Sometime later, Ysharra pulled the heavy straps of her gambeson through their buckles, hooking the black mithril clasps into the pauldrons and greaves’ embrace across her tall, lithe frame. As she worked, she idly jotted down a few words in her dog-eared journal.

Sample #38 is as expected, from berries to root to stem, and especially flower. Must have caught a ride on an adventurer from Vornavis, though some structural differences in the lobes indicate a possible hybrid. It’s close to the Landing washer women’s laundry site, so it’ll have to be transplanted someplace safer, as the fruit has a very sweet taste. I’ll attempt to keep it alive for further study. Possibly useful for interrogation, certainly risky to have that near family homes. I have two more doses for today, though I’ll have to find a subject other than myself to be sure my findings are accurate. Need a human, methinks. I’ll go have breakfast in Erebor Square, wait for a suitably officious sort to inadvertently offer themselves up to me.

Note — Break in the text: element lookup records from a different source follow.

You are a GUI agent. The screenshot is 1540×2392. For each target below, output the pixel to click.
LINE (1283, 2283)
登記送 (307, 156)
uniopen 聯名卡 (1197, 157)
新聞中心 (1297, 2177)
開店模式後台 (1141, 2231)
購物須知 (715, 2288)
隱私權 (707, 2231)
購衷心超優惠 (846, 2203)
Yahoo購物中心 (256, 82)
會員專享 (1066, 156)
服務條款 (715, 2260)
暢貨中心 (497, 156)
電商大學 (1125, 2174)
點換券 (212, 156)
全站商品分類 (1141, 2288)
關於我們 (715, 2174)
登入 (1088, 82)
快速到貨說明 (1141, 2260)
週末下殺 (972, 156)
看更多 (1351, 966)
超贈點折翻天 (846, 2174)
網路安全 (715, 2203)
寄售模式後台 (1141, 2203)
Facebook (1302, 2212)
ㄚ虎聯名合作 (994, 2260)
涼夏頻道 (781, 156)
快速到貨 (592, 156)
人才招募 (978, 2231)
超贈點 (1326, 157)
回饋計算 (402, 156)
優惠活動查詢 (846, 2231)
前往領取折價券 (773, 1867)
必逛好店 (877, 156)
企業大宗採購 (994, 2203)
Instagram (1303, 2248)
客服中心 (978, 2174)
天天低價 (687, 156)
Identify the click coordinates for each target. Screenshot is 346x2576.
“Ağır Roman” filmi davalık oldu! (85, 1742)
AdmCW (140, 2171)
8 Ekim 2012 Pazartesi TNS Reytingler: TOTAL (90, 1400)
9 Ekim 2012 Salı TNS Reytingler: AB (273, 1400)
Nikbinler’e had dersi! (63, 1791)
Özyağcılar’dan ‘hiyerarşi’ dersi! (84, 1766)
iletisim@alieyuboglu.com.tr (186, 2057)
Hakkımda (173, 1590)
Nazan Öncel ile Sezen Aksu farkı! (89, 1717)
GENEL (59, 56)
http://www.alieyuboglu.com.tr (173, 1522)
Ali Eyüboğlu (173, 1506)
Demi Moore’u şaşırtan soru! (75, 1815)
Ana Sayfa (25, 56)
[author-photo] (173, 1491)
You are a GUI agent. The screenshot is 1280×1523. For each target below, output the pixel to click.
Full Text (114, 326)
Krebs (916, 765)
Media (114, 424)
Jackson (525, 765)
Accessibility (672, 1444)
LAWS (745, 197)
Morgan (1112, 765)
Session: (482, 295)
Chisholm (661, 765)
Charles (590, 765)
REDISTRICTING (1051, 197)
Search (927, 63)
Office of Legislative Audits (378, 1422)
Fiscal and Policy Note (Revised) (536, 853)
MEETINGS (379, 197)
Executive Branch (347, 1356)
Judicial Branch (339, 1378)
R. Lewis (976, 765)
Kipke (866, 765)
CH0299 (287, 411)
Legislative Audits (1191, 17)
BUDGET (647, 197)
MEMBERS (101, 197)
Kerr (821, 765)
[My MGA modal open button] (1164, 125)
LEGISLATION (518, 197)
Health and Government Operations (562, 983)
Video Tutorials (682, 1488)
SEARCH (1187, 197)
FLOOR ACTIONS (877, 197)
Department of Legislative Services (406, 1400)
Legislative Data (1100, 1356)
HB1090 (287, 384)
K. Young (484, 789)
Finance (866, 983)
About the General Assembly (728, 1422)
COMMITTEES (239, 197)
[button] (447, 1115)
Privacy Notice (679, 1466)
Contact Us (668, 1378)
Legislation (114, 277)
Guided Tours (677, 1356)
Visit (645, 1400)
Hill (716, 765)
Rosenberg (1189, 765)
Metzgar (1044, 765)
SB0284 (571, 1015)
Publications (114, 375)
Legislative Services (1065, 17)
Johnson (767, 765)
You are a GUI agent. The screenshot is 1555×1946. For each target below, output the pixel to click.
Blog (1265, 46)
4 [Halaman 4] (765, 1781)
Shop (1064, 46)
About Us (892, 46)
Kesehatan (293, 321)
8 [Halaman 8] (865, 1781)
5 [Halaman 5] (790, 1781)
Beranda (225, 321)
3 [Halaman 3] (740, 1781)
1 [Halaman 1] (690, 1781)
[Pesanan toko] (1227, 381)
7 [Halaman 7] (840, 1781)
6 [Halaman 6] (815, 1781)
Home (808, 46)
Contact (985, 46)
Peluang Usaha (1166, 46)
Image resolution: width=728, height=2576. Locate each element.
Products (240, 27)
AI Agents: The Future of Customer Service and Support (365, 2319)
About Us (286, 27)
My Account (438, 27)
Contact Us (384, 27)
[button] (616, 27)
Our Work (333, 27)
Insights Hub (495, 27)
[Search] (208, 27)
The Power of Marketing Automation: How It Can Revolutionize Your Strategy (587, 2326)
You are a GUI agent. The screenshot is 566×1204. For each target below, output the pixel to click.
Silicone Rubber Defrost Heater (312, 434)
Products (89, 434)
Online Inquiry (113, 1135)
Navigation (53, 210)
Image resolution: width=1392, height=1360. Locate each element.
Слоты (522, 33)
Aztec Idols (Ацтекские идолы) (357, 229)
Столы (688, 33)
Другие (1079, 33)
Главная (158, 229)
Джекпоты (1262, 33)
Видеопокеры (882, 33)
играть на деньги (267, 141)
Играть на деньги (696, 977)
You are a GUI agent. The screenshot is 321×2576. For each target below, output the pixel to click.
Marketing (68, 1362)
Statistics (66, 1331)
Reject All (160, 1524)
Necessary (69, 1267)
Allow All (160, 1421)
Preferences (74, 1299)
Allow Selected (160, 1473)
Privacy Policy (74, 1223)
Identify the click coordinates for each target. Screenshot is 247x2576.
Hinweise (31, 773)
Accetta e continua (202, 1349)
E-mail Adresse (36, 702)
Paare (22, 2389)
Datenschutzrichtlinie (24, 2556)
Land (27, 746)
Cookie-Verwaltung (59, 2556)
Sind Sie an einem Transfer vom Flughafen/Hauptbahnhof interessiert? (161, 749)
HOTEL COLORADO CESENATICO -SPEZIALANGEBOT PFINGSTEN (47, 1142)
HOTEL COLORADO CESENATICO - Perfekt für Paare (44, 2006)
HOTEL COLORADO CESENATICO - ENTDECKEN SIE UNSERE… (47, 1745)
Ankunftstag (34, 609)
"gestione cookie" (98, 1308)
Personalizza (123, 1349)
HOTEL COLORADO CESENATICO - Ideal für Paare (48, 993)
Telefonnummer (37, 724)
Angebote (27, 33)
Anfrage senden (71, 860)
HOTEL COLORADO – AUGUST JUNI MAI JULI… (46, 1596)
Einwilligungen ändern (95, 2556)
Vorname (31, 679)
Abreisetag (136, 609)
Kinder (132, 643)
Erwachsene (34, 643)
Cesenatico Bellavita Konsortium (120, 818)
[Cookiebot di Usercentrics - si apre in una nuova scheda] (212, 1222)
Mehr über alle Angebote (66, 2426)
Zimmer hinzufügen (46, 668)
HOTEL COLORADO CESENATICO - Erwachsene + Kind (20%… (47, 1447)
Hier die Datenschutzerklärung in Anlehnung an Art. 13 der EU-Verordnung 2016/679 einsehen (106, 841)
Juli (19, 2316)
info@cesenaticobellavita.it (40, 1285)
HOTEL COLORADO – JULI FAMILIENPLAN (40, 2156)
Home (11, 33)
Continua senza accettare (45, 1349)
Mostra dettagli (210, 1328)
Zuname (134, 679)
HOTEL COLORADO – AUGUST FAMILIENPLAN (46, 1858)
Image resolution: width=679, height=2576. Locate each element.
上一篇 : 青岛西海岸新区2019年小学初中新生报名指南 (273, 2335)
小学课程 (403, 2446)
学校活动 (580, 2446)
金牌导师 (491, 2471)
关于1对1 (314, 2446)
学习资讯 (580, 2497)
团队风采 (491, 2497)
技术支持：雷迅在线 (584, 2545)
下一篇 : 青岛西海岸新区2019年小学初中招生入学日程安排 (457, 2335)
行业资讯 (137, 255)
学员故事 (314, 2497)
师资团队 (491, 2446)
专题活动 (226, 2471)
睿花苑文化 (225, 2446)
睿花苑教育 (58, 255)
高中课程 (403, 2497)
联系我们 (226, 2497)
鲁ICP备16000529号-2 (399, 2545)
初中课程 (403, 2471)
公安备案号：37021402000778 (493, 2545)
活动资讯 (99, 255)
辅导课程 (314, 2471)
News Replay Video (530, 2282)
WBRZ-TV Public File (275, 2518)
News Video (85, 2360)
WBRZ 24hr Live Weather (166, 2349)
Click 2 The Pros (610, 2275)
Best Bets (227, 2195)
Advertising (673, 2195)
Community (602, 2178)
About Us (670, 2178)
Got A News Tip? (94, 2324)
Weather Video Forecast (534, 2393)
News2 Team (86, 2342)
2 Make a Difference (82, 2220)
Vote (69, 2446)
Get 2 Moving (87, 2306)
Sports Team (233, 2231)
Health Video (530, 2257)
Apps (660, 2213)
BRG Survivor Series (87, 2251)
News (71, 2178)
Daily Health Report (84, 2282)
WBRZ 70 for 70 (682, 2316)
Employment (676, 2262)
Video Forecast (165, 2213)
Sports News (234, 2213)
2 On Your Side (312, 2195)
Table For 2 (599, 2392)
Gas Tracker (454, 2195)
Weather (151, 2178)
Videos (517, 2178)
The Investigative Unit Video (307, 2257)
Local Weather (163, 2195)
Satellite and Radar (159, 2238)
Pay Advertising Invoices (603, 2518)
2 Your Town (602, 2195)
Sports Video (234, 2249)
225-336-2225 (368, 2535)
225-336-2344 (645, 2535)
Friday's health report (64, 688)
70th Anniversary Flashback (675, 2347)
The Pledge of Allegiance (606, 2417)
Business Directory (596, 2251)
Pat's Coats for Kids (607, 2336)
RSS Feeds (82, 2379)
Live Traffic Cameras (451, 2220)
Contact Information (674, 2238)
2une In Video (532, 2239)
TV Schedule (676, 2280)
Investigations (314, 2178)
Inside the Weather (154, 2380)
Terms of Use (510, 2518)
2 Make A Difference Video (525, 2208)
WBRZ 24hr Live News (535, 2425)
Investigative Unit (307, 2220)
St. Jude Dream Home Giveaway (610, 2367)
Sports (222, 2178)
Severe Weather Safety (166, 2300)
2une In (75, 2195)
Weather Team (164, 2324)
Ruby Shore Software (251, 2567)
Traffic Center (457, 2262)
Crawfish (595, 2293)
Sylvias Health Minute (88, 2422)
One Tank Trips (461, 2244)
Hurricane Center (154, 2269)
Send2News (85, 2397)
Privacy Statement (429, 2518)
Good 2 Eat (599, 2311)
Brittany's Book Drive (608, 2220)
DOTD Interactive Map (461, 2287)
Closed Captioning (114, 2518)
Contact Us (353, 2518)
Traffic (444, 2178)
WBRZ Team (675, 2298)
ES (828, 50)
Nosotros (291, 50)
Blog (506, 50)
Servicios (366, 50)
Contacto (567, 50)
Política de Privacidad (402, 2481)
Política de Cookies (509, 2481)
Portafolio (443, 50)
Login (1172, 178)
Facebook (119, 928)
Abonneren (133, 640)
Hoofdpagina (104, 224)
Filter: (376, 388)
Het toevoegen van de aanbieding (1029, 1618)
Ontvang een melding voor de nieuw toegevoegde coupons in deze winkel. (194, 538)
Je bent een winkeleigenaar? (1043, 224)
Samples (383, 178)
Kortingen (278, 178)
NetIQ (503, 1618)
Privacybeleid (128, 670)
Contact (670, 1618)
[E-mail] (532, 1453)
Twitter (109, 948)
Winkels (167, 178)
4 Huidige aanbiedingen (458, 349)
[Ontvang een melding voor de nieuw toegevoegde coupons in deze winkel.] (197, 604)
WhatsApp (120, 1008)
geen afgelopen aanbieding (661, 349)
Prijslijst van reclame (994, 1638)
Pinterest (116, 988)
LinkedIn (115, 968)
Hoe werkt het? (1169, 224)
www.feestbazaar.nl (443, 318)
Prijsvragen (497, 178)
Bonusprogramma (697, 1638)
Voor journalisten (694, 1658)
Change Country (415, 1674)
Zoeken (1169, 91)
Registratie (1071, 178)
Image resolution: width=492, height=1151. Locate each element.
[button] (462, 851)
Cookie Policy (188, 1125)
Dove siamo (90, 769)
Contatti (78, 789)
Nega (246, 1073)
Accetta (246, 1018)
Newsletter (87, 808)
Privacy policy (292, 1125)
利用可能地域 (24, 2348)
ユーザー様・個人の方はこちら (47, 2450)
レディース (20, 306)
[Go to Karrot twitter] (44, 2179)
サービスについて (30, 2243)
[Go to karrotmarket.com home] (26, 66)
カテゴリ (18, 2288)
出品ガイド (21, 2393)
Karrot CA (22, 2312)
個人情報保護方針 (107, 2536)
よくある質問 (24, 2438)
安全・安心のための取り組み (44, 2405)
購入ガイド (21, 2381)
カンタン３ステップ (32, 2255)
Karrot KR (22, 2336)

With a final yank, the armor was done, and her cloak and other carryalls followed. The last item to be retrieved was her ivory vasculum, still lying open on the mantle. Ysharra passed her long fingers across the vials, packets, and green, growing samples held close within. Each one had a label showcasing a number, some with additional symbols, and many others with question marks and future dates upon their containers.

"This is what spring blooms for me." Ysharra whispered to the dying hearth flames, buckling the case to her chatelaine. "Flowers of ash, roots of wicked discovery, the season of curious requiem."

She paused once more to gather her flask of tepid, loathsome tea and left to find Munin once more, the tender notes of a piping tune swirling about Silvergate’s halls in her wake.